◆ Material for the task:
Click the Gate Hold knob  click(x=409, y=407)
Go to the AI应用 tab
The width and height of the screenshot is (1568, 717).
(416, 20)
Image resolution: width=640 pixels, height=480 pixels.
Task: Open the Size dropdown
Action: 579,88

◆ Try it:
Reproduce the listing from the "Go to the AI应用 tab" line onward, verbatim.

◆ Answer:
Go to the AI应用 tab
The width and height of the screenshot is (1568, 717).
(416, 20)
Image resolution: width=640 pixels, height=480 pixels.
Task: Open the Size dropdown
Action: 579,88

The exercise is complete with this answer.